## Records contained in a dataset
Start of Block
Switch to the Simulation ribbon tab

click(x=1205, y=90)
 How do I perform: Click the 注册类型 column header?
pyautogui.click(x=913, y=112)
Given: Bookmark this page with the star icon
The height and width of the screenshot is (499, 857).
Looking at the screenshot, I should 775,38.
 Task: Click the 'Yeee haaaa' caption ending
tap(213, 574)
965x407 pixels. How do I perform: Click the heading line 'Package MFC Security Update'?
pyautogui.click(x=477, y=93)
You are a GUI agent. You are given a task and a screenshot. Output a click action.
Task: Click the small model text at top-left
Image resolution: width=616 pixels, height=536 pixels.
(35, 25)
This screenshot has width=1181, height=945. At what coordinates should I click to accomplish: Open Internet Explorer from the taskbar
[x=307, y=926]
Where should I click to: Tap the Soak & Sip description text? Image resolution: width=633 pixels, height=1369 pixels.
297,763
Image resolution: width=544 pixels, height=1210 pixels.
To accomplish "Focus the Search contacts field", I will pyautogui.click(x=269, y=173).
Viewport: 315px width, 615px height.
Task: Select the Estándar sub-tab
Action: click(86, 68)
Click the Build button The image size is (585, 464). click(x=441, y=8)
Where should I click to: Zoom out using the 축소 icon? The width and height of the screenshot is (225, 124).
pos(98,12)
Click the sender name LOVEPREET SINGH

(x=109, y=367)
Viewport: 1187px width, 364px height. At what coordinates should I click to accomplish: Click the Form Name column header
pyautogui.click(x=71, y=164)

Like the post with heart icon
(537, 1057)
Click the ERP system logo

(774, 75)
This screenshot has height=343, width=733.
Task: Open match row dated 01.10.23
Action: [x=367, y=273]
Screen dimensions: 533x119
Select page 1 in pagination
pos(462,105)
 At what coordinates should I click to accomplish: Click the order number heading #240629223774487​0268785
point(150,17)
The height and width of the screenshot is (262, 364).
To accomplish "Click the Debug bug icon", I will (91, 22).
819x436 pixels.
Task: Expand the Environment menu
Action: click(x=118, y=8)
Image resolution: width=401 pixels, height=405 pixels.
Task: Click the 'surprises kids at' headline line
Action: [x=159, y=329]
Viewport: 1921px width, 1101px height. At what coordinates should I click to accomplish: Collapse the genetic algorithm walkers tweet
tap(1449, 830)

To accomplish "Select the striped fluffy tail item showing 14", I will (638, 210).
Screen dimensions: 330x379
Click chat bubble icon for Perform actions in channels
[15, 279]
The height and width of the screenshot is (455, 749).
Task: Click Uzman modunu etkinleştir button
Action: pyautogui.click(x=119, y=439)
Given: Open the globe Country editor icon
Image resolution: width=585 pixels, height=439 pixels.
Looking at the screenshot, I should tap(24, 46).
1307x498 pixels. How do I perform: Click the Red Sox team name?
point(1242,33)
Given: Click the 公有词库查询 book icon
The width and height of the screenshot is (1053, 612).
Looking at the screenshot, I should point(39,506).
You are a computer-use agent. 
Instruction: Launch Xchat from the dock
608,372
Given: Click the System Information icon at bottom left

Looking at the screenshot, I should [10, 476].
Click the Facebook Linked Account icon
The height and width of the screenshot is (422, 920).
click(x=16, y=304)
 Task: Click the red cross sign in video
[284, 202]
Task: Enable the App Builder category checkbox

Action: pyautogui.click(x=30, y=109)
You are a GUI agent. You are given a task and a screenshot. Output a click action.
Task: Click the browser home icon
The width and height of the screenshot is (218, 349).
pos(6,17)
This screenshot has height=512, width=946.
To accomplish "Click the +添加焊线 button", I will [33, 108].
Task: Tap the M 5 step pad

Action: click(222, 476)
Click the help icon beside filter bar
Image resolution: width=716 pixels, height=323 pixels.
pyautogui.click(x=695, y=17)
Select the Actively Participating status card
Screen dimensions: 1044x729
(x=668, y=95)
End of Block
## PROBLEM TO SOLVE
Each entry should be reproduced in the output exactly.

## EXERCISE OUTPUT
Switch to the Simulation ribbon tab

click(x=1205, y=90)
 How do I perform: Click the 注册类型 column header?
pyautogui.click(x=913, y=112)
Given: Bookmark this page with the star icon
The height and width of the screenshot is (499, 857).
Looking at the screenshot, I should 775,38.
 Task: Click the 'Yeee haaaa' caption ending
tap(213, 574)
965x407 pixels. How do I perform: Click the heading line 'Package MFC Security Update'?
pyautogui.click(x=477, y=93)
You are a GUI agent. You are given a task and a screenshot. Output a click action.
Task: Click the small model text at top-left
Image resolution: width=616 pixels, height=536 pixels.
(35, 25)
This screenshot has width=1181, height=945. At what coordinates should I click to accomplish: Open Internet Explorer from the taskbar
[x=307, y=926]
Where should I click to: Tap the Soak & Sip description text? Image resolution: width=633 pixels, height=1369 pixels.
297,763
Image resolution: width=544 pixels, height=1210 pixels.
To accomplish "Focus the Search contacts field", I will pyautogui.click(x=269, y=173).
Viewport: 315px width, 615px height.
Task: Select the Estándar sub-tab
Action: click(86, 68)
Click the Build button The image size is (585, 464). click(x=441, y=8)
Where should I click to: Zoom out using the 축소 icon? The width and height of the screenshot is (225, 124).
pos(98,12)
Click the sender name LOVEPREET SINGH

(x=109, y=367)
Viewport: 1187px width, 364px height. At what coordinates should I click to accomplish: Click the Form Name column header
pyautogui.click(x=71, y=164)

Like the post with heart icon
(537, 1057)
Click the ERP system logo

(774, 75)
This screenshot has height=343, width=733.
Task: Open match row dated 01.10.23
Action: [x=367, y=273]
Screen dimensions: 533x119
Select page 1 in pagination
pos(462,105)
 At what coordinates should I click to accomplish: Click the order number heading #240629223774487​0268785
point(150,17)
The height and width of the screenshot is (262, 364).
To accomplish "Click the Debug bug icon", I will (91, 22).
819x436 pixels.
Task: Expand the Environment menu
Action: click(x=118, y=8)
Image resolution: width=401 pixels, height=405 pixels.
Task: Click the 'surprises kids at' headline line
Action: [x=159, y=329]
Viewport: 1921px width, 1101px height. At what coordinates should I click to accomplish: Collapse the genetic algorithm walkers tweet
tap(1449, 830)

To accomplish "Select the striped fluffy tail item showing 14", I will (638, 210).
Screen dimensions: 330x379
Click chat bubble icon for Perform actions in channels
[15, 279]
The height and width of the screenshot is (455, 749).
Task: Click Uzman modunu etkinleştir button
Action: pyautogui.click(x=119, y=439)
Given: Open the globe Country editor icon
Image resolution: width=585 pixels, height=439 pixels.
Looking at the screenshot, I should tap(24, 46).
1307x498 pixels. How do I perform: Click the Red Sox team name?
point(1242,33)
Given: Click the 公有词库查询 book icon
The width and height of the screenshot is (1053, 612).
Looking at the screenshot, I should point(39,506).
You are a computer-use agent. 
Instruction: Launch Xchat from the dock
608,372
Given: Click the System Information icon at bottom left

Looking at the screenshot, I should [10, 476].
Click the Facebook Linked Account icon
The height and width of the screenshot is (422, 920).
click(x=16, y=304)
 Task: Click the red cross sign in video
[284, 202]
Task: Enable the App Builder category checkbox

Action: pyautogui.click(x=30, y=109)
You are a GUI agent. You are given a task and a screenshot. Output a click action.
Task: Click the browser home icon
The width and height of the screenshot is (218, 349).
pos(6,17)
This screenshot has height=512, width=946.
To accomplish "Click the +添加焊线 button", I will [33, 108].
Task: Tap the M 5 step pad

Action: click(222, 476)
Click the help icon beside filter bar
Image resolution: width=716 pixels, height=323 pixels.
pyautogui.click(x=695, y=17)
Select the Actively Participating status card
Screen dimensions: 1044x729
(x=668, y=95)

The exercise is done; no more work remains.